COUNCIL OPINION on the updated convergence programme of the Czech Republic, 2009-2012; published OJEU 28.5.2010 C 138/1.
In the wake of the financial and economic crisis, this is how the Council introduced the state of the Czech public economy:
The global crisis had a strong impact on the Czech economy. Following a three-year period of growth above 6 %, real GDP grew by only 2.5 % in 2008 and declined by 4 % in 2009, according to the updated convergence programme. The economy was mainly affected through the trade channel, but also through confidence effects, a tightening of credit conditions, and shrinking foreign investment inflows. The authorities reacted determinedly to the crisis.
The Czech National Bank reduced its key policy interest rate from 3.75 % in mid-2008 to 1 % currently, and the government designed and implemented a sizeable fiscal stimulus package in line with the European Economic Recovery Plan (EERP), amounting to 2,2 % of GDP in 2009. The Czech koruna depreciated by about one fifth against the euro between mid-July 2008 and mid-February 2009 (it then appreciated by some 14 % by mid-February 2010). In the current immediate post-crisis period, the Czech economy does not suffer from important macroeconomic vulnerabilities. The main challenge is to reduce the high structural government deficit, estimated at around 6 % of GDP in 2009, to a sustainable level. Furthermore, it is also important to ensure a rapid adjustment of the labour market to the downturn and progress towards long-lasting convergence. On 2 December 2009, in view of the planned deficit for 2009, the Council decided on the existence of an excessive deficit and issued recommendations to bring the deficit below the 3 % of GDP threshold by 2013.
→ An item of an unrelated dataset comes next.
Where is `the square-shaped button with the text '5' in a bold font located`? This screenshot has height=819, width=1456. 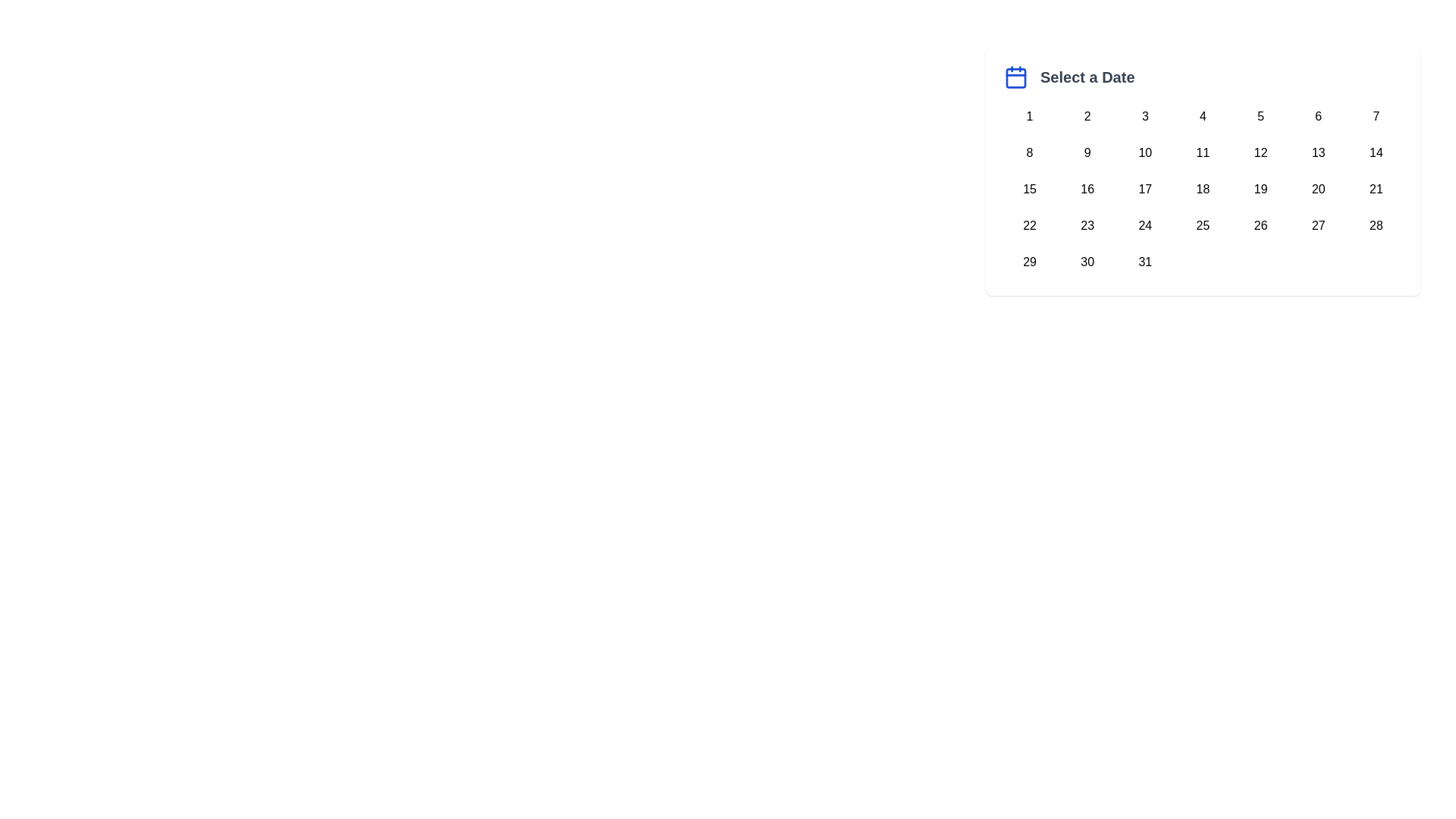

After discussing various aspects and assumptions, with a view to sustainable convergence, the Council invited the Czech Republic to:
(i) implement the 2010 budget rigorously and avoid expenditure slippages; in line with the Council Recommendation under Article 126(7), target, in the context of the 2011 and 2012 budgets, a larger budgetary adjustment than the one planned in the programme and specify in more detail the measures that are necessary to correct the excessive deficit by 2013 at the latest;
(ii) take action to improve budgetary procedures and to enforce and monitor more rigorously the medium-term budgetary targets; in particular, avoid upward revisions of expenditure ceilings beyond the revisions permitted by the budgetary rules;
(iii) implement the necessary reforms in order to improve the long-term sustainability of public finances.
The Czech Republic is also invited to add in its next update of the convergence programme more substantial information in the separate chapter on progress made to bring the excessive deficit situation to an end, as requested by the Council in its recommendations under Article 126(7) of 2 December 2009.
Since the date of the Council opinion on the Czech Republic, the European Central Bank (ECB) and the European Commission have published their convergence reports, which contain more detail and allow for comparison with other euro area hopefuls.
The ECB Convergence Report 2010 was published 12 May 2010. The 359 page report is available on the ECB website in 21 languages.
The Commission’s Convergence Report 2010 was published 12 May 2010 under the responsibility of the Directorate-General for Economic and Financial Affairs (226 pages).
The 2010 convergence reports examine nine countries, committed by the treaty to adopt the euro: Bulgaria, the Czech Republic, Estonia, Latvia, Lithuania, Hungary, Poland, Romania and Sweden.